Home > Books > Lapvona(4)

Lapvona(4)

Author:Ottessa Moshfegh

The noose dangled in the warm wind, and Villiam’s guards grabbed it and looped it around the bandit’s neck. They brought a stool for the man to stand on, but he couldn’t stand. He was too broken. His head was left uncovered, as was custom for murderers. Men who were hanged for lesser crimes—lone marauders who raped or thieved—got sacks over their heads. Marek looked at the bandit. The blood from his severed ear had painted his face such that only small bits of glinting white from his eyeballs showed as he lifted his gaze out toward the crowd, unashamed. After a few pathetic slips, Villiam’s guards finally lifted him onto the stool and held his legs. The bandit didn’t struggle or curse. He said only, ‘God forgive you,’ the same words Marek had said to him a few days earlier. And then the guards pulled the stool away and he was swinging. He swung and swayed and his legs seemed to buck and pull. His body tensed and held itself, his legs stiff and straight. And then he stilled.

‘Is he dead yet?’ Marek asked.

‘My God, are you blind?’ Jude looked at Marek and saw that the boy had covered his eyes with his hat. Jude pulled it off his face. ‘Have a look.’

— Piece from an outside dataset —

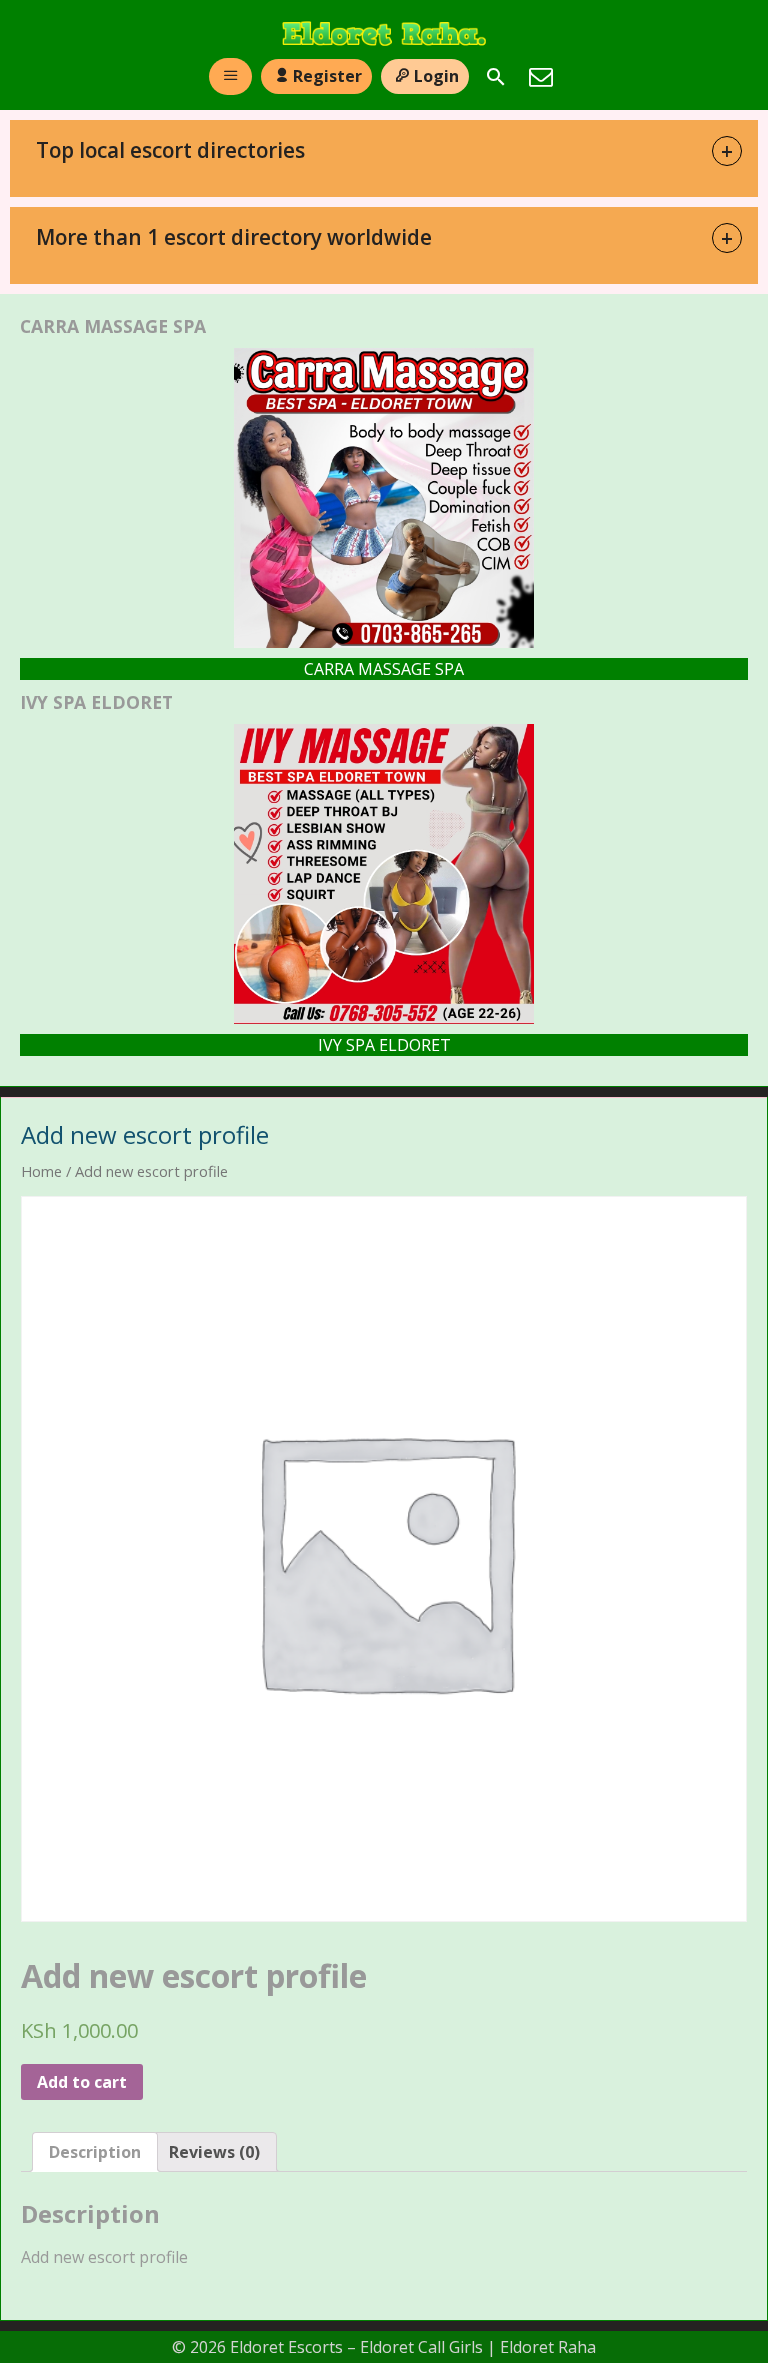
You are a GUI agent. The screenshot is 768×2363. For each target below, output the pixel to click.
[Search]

Marek opened his eyes just in time to see one of Villiam’s men gutting the bandit with a sword, the bowels spilling out and smacking on the gallows floor. The sound echoed over the hush of the crowd. Marek turned and hid his face in the sleeve of his father’s wool sweater, which was full of dried grasses and briars and smelled of the lambs. He gagged and bent and spat at the ground. Something was wrong with his stomach. Jude took him by the arm and led him away from the crowd.

‘What’s wrong with you?’

‘I don’t know.’

‘Do you feel sorry for the bandit?’

‘Yes.’

‘Why would you?’

‘Maybe he was somebody’s father.’

‘You think he wouldn’t kill his own kin?’

‘I don’t know.’

‘Those bandits don’t care for kin. They’re the Devil’s children. Forget him. He’ll rot now. He’ll feed the worms. Shall we pick some flowers on the way home?’

‘Yes.’

* * *

*

The flowers were still shy and wistful, their buds just breaking into bloom as it was early spring yet. There were bloodred poppies growing alongside the road, and Jude picked some as Villiam’s guards passed, marching in tandem toward the village. Jude pretended they didn’t exist. He didn’t like northerners. He thought they carried an element of evil. Their light hair never seemed dirty, and their skin never showed any signs of wear. He didn’t trust men so clean. They only understood the surfaces of things, which was why they appeared so perfect. They took Jude’s depth and pain as weakness, he thought. They didn’t respect his thoughtfulness. They saw him and his son as farm animals, no better than the lambs they raised. And they seemed not to care about the villagers’ safety. Not once during an attack by bandits had the guards defended the village. They retreated up the mountain to the manor and took aim. That was all. They were cowards, Jude thought. What he didn’t know, of course, was that the bandits worked for Villiam. He paid them to ransack the village any time there was a rumor of dissent among the farmers. Father Barnabas conveyed such rumors to the lord. That was his primary function as the village priest: to listen to the confessions of the people down below and report any sagging dispositions or laziness to the man above. Terror and grief were good for morale, Villiam believed.

To get to Agata’s grave, Jude and Marek passed into the woods. There were horse chestnuts on the ground. Swine were let to pannage there, and as Marek and Jude walked along they could hear some snorts and squeals. Past those woods was an orchard of apple trees, too old to bear fruit. The silver bark was thick as armor and laced high with the scars from years and years of villagers etching their names with Xs. Past the orchard, the grass was thin, the dirt pale and rocky, but as it had just rained, the ground gave in a pleasant way under Jude’s bare feet and Marek’s thin-soled shoes. Marek picked a handful of chamomile and cornflowers growing near a trail of runoff, then followed an ostrich fern off the path toward a patch of iris. He picked an iris in bloom and some young sprigs of freesia. Then they turned toward a grove of black poplars, where, under the largest tree, was Agata’s grave.

Marek was solemn as they walked, his stomach churning and his mind still darkened by the scene in the village square. Of course he had seen bandits hanged and disemboweled before, but there was something special about this man. He hadn’t looked scared as Villiam’s men dragged him to the gallows. Maybe he knew where he was going. Like Jesus on the Cross.